The 1973 British Grand Prix was actually a highly memorable race, for bad reasons as well as good. At the end of the opening lap Jody Scheckter, in only his fourth F1 race, overtook McLaren team-mate Hulme into Woodcote: it looked chancey, and so it was. Halfway through the 160mph corner Scheckter’s M23 snapped out of control, triggering a shunt which put out nine of the 28 starters, but somehow injured only one, Andrea de Adamich, who suffered a broken leg.

The race was stopped for some considerable time, and there were those in the paddock who would happily have lynched Scheckter. Jody, who ironically became the most conservative and safety-conscious of drivers, was blindingly quick at the start of his F1 career, but hadn’t yet understood that you don’t win a race on the first lap. The three-car Surtees team was wiped out, and when I spoke to John that afternoon he was finding it quite difficult to say anything good about this South African upstart.

Actually, what I remember most clearly about that day was a moment on the opening lap. By now I was working in F1, had a track pass, and was watching at Becketts. Into sight they came, with Peterson’s black Lotus 72 in the lead – but as they got to me Stewart’s Tyrrell slipped past in a move that might have been choreographed. It was literally as if Ronnie had braked for the corner, and Jackie had not.

Had it not been for Scheckter’s antics, I suspect JYS might have been gone for the afternoon, but when the race was restarted his cover was blown, and Peterson was not to be caught napping a second time. For all that, the Tyrrell clung to the faster Lotus, and a few laps in Jackie made his move at Stowe – and spun off into the deep infield corn. A gearbox glitch had caused second to be selected, rather than fourth.

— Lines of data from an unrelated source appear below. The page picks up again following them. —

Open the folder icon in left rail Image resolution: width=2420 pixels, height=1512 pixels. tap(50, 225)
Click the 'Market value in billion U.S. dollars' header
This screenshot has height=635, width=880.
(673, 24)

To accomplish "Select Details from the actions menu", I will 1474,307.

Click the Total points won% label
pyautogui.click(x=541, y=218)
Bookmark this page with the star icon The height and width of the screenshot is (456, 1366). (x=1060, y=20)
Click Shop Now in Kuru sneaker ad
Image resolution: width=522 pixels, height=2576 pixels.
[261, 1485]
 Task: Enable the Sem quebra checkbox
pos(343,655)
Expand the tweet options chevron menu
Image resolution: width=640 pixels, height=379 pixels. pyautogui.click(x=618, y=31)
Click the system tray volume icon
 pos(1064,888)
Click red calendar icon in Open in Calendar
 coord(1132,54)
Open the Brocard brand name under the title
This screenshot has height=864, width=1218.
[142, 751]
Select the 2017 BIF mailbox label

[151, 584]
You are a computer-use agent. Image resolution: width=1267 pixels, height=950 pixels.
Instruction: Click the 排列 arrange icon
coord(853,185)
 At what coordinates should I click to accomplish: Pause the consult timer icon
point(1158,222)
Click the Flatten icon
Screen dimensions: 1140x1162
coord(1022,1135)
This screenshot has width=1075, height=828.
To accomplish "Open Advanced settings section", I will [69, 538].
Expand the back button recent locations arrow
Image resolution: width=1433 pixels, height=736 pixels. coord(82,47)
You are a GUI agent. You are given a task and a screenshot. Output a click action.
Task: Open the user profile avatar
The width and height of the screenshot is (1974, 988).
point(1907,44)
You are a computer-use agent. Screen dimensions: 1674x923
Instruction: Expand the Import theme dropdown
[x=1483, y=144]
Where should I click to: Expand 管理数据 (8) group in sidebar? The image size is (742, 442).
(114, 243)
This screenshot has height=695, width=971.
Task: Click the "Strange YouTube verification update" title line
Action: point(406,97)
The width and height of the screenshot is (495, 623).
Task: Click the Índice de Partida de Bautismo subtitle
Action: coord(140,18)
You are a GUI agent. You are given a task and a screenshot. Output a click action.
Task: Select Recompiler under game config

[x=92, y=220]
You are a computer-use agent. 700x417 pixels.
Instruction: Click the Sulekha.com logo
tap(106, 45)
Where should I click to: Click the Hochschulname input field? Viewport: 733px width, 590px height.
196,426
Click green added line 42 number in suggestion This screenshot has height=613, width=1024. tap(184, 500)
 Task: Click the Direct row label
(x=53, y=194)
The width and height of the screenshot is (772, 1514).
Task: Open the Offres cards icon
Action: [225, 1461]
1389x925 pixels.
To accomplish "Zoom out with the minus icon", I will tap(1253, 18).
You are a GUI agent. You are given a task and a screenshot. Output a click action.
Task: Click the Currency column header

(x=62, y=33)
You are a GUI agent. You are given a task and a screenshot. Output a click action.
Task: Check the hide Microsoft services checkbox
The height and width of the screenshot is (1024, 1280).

A few laps later the Tyrrell retired, but we were then treated to a magnificent scrap between Peterson, the McLarens of Hulme and Peter Revson, and the Hesketh-entered March of one J Hunt. Victory ultimately went to Revson, and at the flag the quartet was covered by three seconds. Sadly, this would be the last British Grand Prix with Silverstone in unadulterated form; by 1975 a chicane had been inserted before Woodcote.

1979 Arrival of the tarmac accountants

In 1979 there was on-course betting for, I think, the first time, and when I looked in on Ladbrokes before practice began, Clay Regazzoni was being offered at highly generous odds. He was, after all, driving for Frank, and by that point in the season a Williams FW07 was becoming the thing to have. I put a tenner on Gianclaudio, and advised him so. He promised to do his best, and qualified fourth. I had my hopes.

By the end of the first lap Regazzoni was third, behind team-mate Alan Jones and the Renault of Jean-Pierre Jabouille. As usual the turbocharged Renault accounted for itself (engine) after only a few laps, but AJ looked unstoppable until lap 38 when his water pump failed – at which point Clay took over, typically setting the fastest lap as he did so.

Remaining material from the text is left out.